What the clever ones often do is seek opportunities where people would be physically able to leave, but are kept there by other reasons. That can make it very hard for targets to articulate their preclusion.
For instance, a creep may target someone at a workplace. If you are at your place of work, you’re not physically stuck there… but you can’t just leave, either. If your colleagues or bosses have been groomed into believing in the creep’s innocence, or if they have other priorities (e.g. profits), you can end up feeling completely stuck. This feeling of powerlessness is likely to increase your discomfort, which is what the creep wants.
A creep may target someone at a class. Yes, you could drop your BJJ because of the new class creep, but you really want to carry on training. You’ve invested a lot in your hobby, both in time and money, and you enjoy it. There may not be alternative equivalent training in your area. You’re after all, in a safe space… with people who would support you, if only they could see what you see… and you are there of your own free will. How can you say that you’re forced to deal with that creep, when you could leave at any time? When you could just up and tell them that you don’t want to be near them? How can you justify feeling so unsafe now when ‘nothing is really happening,’ and ‘nothing’ could really happen in such a safe setting?
(For instructors who are routinely struggling to keep – not to get, but to keep – female students in their class, I’d recommend remembering that a creeper is always a possibility. There could be a myriad other reasons why women keep quitting, but forgetting that a creeper could be one of them is unwise.)
A creep may target an individual in a public place, or in the context of a large social gathering. Out of hearing range, they might be targeting an individual, saying the most inappropriate things, or saying things that are borderline in an unequivocally inappropriate tone, while maintaining a completely innocent demeanour. To the onlookers, it will look just like two people chatting. If the targets reacts, the onlookers may or may not believe them. If the creep has spent time developing the appropriate persona, there really are good chances that the targets will be deemed to be “overreacting.”

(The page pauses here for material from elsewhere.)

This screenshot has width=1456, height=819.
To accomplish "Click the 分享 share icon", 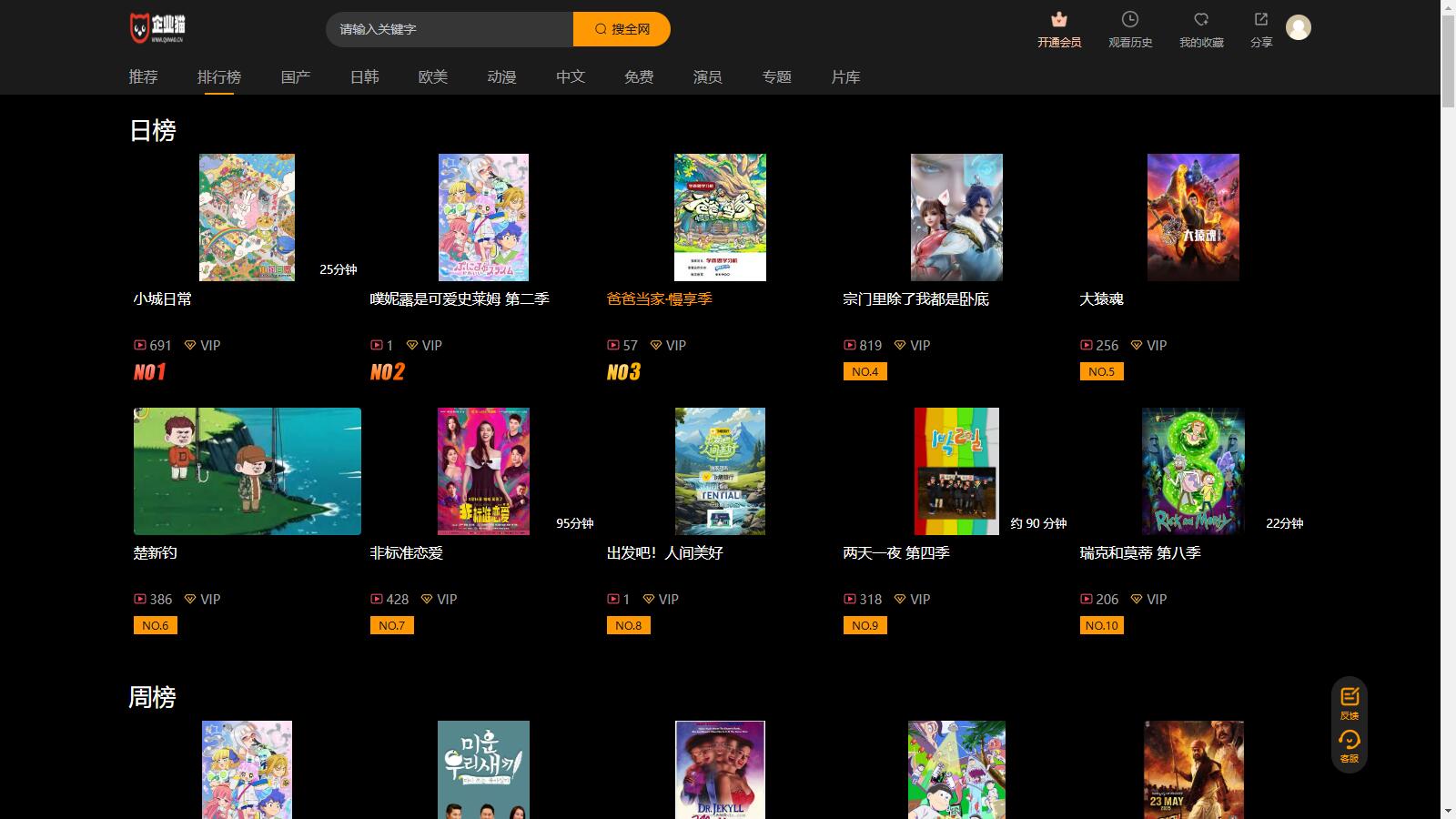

(There’s another factor here that needs to be expanded on at some point. Predatory behaviour often requires that a predator isolates the prey. That isolation doesn’t have to be physical. There are plenty of ways to cut us off from our resources, and convincing us that if we tried to summon them it would all blow up in our face is a brilliant way to do it.]
These are just a few common examples of how creeps may use our lack of preclusion against us. There are plenty of variations on this theme, because this happens a lot. The important thing for us to remember is that sometimes we may look free to leave, while we’re actually stuck… but sometimes we may feel trapped, when we’re actually keeping ourselves in a situation.